_Условие задания_
Какую свою книгу Уэллс называет чисто политической в приведенном ниже отрывке о его взглядах на искусство и пропаганду?

_Цитируемый текст_
Читаем Том 6. Зарубежная литература и театр полностью

Отсюда Уэллс делает переход к другой теме. «Вы не должны думать, — говорит он мне, — что я в какой-нибудь мере отрицаю огромную важность пропаганды через искусство. Я, в сущности, никогда в жизни ничем другим не занимался. Я склонен думать, что и другие писатели всегда занимаются этим делом, только есть писатели несерьезные, уровень которых не возвышается над уровнем их публики, тогда они только придают форму образам мысли и чувствам читателей. Раз они не приносят при этом ничего нового, то, очевидно, ценность их произведений исключительно только в непосредственном удовольствии, — и тогда это просто эстетическое искусство. Но имеет право называться подлинным писателем только тот, кто может научить чему-нибудь своих современников, кто лучше видит вокруг и больше видит впереди. Я всегда склонен был думать, что я все-таки таков. Конечно, при этом можно быть просто политиком или просто научным пропагандистом. Сущность политики — это воздействие на массы, — и потому писать политические книги для меня самая высшая форма политики. Например, мою „Историю человечества“ я рассматриваю как книгу чисто политическую, там беллетристика отходит на задний план, дело идет только о пропаганде. То же самое можно сказать о моей книге „Наука о жизни“. Меня самого влечет к тому, чтобы одевать мои идеи в образы. Да и читателя это очень сильно привлекает. Раз мне дана эта способность передавать свои идеи и чувства образами, было бы совершенно непонятно, если бы я ею пренебрег. Мало того, я считаю, что таким образом я и становлюсь наиболее сильным политиком в пределах отпущенных мне способностей и в то же время наиболее подлинным художником. Сильнее всех тот политик, который пользуется самыми сильными методами воздействия на окружающих, а искусство — самый сильный или, по крайней мере, очень сильный метод, и сильнее всех тот художник, который умеет в живых образах передавать полезные мысли, могущие способствовать движению его современников вперед, словом, художник, участвующий в общем движении человечества ко благу».

_Раздел данных_
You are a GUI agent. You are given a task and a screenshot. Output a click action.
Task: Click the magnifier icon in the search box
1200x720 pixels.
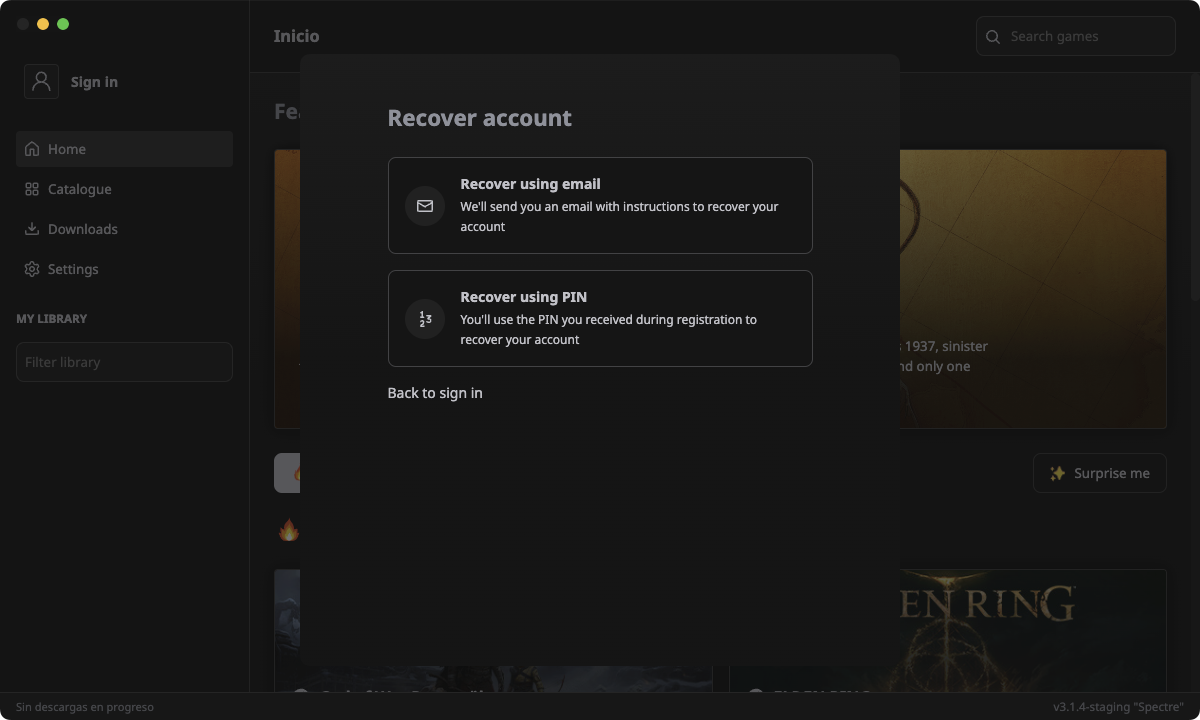(x=993, y=37)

_Ответ на задание_
«Историю человечества».